§ **Saved data entries**
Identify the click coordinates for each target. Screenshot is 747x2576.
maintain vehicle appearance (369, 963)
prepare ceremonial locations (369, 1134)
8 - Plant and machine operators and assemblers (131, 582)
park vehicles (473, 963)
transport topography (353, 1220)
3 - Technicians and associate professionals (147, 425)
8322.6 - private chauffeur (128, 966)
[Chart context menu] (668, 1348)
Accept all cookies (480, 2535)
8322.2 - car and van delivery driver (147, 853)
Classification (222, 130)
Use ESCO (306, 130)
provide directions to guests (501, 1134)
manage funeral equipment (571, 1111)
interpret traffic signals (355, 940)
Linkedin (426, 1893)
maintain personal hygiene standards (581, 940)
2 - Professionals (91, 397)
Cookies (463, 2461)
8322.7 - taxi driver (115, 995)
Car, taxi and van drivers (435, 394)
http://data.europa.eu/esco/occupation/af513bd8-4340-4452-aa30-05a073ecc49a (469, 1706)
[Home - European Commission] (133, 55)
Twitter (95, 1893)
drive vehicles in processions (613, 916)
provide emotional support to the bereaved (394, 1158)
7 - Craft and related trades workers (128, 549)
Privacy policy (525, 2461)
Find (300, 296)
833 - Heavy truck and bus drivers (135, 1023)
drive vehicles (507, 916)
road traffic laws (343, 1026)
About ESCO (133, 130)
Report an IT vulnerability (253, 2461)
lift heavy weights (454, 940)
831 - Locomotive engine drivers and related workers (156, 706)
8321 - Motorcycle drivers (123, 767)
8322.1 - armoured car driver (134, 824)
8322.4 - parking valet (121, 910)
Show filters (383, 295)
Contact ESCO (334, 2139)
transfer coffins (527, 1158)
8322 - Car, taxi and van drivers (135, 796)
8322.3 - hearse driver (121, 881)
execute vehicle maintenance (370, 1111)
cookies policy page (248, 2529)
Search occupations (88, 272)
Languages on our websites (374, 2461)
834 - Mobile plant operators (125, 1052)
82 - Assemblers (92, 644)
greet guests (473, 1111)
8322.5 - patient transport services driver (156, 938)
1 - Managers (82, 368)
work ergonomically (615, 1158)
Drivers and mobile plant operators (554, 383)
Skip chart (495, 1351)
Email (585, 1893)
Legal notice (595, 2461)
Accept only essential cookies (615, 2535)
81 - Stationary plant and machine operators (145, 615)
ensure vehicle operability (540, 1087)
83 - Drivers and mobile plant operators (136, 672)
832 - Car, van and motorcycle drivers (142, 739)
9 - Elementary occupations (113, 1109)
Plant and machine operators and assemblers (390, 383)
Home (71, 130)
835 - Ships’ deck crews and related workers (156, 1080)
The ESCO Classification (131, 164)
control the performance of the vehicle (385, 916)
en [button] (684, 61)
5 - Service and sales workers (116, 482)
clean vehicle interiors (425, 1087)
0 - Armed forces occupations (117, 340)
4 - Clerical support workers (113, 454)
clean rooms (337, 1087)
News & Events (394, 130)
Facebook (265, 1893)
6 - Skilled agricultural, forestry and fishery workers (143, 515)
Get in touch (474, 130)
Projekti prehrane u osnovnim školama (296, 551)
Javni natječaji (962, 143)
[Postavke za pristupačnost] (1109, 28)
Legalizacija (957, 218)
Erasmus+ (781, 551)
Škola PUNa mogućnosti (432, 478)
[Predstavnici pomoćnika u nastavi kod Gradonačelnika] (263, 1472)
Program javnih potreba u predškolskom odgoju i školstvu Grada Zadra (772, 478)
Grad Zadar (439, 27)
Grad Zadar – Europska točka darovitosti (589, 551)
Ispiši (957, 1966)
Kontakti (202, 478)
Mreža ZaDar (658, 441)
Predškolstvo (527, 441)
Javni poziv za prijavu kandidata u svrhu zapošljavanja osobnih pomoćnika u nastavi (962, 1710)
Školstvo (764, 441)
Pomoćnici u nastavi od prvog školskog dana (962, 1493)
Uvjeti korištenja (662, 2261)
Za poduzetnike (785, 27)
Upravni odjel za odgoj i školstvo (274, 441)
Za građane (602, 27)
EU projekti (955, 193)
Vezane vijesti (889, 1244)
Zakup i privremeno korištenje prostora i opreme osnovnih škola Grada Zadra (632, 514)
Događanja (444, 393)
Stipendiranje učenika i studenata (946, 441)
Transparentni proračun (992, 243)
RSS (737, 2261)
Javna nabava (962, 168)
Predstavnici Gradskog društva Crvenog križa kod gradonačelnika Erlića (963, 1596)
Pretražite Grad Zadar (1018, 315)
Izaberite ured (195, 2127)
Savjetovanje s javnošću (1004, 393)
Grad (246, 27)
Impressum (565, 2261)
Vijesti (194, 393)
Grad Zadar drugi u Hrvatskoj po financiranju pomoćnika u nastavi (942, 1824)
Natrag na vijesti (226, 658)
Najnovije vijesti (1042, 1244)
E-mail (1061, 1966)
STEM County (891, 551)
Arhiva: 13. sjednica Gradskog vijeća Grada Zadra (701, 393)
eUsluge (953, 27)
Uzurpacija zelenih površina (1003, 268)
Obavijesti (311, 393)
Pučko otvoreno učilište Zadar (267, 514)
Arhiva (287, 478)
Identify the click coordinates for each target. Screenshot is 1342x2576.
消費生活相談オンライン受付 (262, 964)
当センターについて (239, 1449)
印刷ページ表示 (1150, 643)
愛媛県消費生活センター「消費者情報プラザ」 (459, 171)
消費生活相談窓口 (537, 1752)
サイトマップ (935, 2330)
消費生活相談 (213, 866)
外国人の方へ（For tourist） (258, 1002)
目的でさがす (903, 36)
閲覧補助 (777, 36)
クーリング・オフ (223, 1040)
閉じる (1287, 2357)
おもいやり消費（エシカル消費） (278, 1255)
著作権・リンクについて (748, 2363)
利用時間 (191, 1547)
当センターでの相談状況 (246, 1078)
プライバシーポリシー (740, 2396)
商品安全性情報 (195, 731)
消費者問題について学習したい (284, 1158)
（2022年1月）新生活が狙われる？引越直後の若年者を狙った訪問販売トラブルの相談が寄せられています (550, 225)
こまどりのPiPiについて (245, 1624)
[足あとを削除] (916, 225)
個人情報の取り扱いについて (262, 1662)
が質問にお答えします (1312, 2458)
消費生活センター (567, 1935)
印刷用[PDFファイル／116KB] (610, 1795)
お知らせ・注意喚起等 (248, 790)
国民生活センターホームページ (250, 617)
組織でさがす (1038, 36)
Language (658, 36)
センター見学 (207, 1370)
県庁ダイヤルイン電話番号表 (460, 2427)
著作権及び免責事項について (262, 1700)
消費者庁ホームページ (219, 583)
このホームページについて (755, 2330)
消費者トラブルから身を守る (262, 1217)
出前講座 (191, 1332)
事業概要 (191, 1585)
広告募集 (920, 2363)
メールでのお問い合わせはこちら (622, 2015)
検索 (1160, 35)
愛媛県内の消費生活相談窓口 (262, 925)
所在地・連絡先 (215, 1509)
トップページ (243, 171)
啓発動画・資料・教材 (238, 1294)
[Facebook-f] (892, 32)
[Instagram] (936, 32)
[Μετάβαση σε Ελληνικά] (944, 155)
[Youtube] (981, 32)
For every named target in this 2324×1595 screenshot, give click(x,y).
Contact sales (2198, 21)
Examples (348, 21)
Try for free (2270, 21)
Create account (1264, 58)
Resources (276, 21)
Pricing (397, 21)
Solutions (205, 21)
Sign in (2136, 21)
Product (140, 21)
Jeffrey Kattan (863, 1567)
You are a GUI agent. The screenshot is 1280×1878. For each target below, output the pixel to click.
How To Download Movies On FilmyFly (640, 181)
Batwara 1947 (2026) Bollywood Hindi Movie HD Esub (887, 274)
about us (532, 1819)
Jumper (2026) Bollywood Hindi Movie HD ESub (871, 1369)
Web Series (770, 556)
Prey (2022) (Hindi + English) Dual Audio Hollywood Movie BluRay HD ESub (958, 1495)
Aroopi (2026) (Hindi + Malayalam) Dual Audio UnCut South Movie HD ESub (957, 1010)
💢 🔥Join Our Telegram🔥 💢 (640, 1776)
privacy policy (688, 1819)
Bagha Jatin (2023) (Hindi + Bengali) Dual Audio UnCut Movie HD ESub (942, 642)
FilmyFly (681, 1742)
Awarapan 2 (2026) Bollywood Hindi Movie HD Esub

§ **WHAT YOU ARE ASKED TO DO**
The entries above hold the needed span. Transcribe exactly the lines from the one with "消費生活相談窓口 (537, 1752)" to the one with "当センターでの相談状況 (246, 1078)", both included.

§ **WRITTEN REPLY**
消費生活相談窓口 (537, 1752)
サイトマップ (935, 2330)
消費生活相談 (213, 866)
外国人の方へ（For tourist） (258, 1002)
目的でさがす (903, 36)
閲覧補助 (777, 36)
クーリング・オフ (223, 1040)
閉じる (1287, 2357)
おもいやり消費（エシカル消費） (278, 1255)
著作権・リンクについて (748, 2363)
利用時間 (191, 1547)
当センターでの相談状況 (246, 1078)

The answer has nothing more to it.